韓国の子会社SECURE KOREA, Inc.は、20年3月に設立され、画像認識AIを活用したシステム等の開発を行っている。
◆ SECURE AC
SECURE ACは、カード認証、指紋認証、顔認証等を用いた、入退室管理システムである。同社は画像認識AIを使った顔認証技術に強みを持っており、売上高の3~4割は顔認証による入退室管理システムになっているようである。
用途は約8割がオフィス向けで、残りが工場等となっている。従業員数十人から数千人のオフィス等で利用され、最大100扉程度まで対応している。価格は1扉当たり50万円程度である。
入退室管理システムは、外部犯罪対策としての遮断の機能に加え、機密情報の社外持ち出し等の内部不正対策へのニーズが高まっており、顔認証やログの保存等、より高度なシステムが求められている。同社ではこうしたニーズにも対応している。
オンプレミス型、クラウド型によるSaaS注1形態の双方に対応しているが、20/12期までの売上は全てオンプレミス型だった。20年9月にクラウド型の「SECURE AI Office Base」をリリースし、今後はスモール企業向けを中心に拡販していく計画である。
SECURE AI Office Baseは顔認証による入退室システムで、マスク着用での顔認証が可能なほか、体温測定や勤怠管理等の機能も選択できる。リモートでの顔認証の事前登録が可能となっており、コロナ禍でのリモートワークの拡大等に対応した機能も備えている。顔認証ターミナル1台当たりの月額利用料は、機能に応じて1.0~2.2万円となっている。
◆ SECURE VS
SECURE VSは、約5割がドラッグストアやスーパーマーケット等の小売業向けで、残りは食品メーカー等の工場、データセンター等で利用されている。SECURE VSにおいても、画像認識AIを活用した顔認証システムを利用して、登録者と非登録者の識別による外部通知等の機能を提供できる。
カメラの台数は、数十台から千台超まで幅広く、価格はカメラ10~30台で100~300万円程度である。
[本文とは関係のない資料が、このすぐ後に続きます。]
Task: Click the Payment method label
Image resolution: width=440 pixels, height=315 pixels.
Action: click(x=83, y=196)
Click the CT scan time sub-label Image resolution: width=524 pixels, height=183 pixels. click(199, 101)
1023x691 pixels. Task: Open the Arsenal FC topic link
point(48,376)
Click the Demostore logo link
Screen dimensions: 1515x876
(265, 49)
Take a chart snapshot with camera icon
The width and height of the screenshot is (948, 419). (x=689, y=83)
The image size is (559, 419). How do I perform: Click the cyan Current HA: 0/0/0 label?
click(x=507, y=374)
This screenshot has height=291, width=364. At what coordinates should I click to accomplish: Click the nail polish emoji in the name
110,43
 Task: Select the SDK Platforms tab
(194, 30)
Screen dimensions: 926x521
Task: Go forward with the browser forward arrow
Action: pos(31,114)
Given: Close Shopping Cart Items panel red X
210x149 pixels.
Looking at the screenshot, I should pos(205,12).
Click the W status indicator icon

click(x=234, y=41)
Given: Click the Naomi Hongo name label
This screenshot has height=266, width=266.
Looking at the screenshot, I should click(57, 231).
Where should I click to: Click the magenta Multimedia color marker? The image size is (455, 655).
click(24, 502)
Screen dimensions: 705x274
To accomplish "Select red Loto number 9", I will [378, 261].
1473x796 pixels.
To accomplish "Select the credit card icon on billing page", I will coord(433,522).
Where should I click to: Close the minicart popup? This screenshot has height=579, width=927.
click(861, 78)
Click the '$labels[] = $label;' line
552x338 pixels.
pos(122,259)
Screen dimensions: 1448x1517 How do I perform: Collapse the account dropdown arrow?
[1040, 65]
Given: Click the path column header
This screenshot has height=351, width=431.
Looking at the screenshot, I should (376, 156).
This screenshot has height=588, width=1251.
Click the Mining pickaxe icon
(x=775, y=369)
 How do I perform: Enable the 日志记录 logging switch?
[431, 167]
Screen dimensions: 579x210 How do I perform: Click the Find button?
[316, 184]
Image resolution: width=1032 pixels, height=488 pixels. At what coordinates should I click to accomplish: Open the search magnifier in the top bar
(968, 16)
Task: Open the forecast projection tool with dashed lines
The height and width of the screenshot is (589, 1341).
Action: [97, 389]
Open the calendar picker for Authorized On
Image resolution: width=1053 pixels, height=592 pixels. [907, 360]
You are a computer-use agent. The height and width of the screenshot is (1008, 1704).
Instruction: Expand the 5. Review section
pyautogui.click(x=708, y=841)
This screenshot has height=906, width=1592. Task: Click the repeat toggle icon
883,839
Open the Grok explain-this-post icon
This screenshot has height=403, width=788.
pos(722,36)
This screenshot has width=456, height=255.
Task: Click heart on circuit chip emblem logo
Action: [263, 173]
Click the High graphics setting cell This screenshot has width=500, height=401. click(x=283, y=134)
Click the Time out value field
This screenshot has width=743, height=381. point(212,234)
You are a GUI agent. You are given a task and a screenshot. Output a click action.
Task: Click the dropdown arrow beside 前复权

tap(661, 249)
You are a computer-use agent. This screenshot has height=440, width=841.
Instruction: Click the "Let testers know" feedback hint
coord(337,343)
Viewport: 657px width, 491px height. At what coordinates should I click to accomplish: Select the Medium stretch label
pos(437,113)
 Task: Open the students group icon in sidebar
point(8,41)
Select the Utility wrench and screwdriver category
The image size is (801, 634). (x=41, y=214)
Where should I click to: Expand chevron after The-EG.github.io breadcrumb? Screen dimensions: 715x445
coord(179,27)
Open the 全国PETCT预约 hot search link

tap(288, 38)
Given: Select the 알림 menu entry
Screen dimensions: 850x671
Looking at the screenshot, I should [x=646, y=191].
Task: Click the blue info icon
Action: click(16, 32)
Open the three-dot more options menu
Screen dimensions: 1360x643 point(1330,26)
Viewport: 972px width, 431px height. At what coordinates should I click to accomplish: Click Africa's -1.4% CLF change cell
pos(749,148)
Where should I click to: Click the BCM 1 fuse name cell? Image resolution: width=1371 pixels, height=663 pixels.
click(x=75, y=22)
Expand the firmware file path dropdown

オンプレミス型、SaaS形態のクラウド型の双方に対応するが、クラウド型は少ないカメラ台数での利用が多く、売上高の数%に留まっている。
小売業では、万引き防止対策等に利用され、ロス率削減等の効果につながっている。
監視カメラとレコーダーは、韓国の世界的な監視カメラとレコーダーのメーカーであるIDIS 社の製品を主に使用している。
◆ SECURE Analytics
SECURE Analytics は、画像認識AI 専用のステレオカメラで、施設の入退場者、滞留人数を計測する客数情報解析アプリケーションや、施設の混雑具合を見える化するサービスをクラウド型のSaaS 形態で提供している。後者のサービスは、ニフティライフスタイル(4262 東証マザーズ)が運営する、日帰り温泉やスーパー銭湯等の温浴施設の情報提供を行う「ニフティ温泉」に登録している温浴施設で、混雑状況を5 段階のアイコンで表示したり、混雑状況を予測したりする際に利用されている。
◆ 販売は販売パートナー経由が9 割を占める
同社システムの累計導入社数は、21 年9 月末時点で6,398 社に達する。販売は21 年9 月時点で211 社の販売パートナー(代理店)経由の売上高が全体の約9 割を占めている。販売パートナーは、オフィスデザイン会社、警備会社。OA 機器販売会社等、企業のオフィス新設や移転等の情報を迅速につかむことができる業種の企業が多く、それぞれの顧客基盤を対象に同社の案件開拓を行っている。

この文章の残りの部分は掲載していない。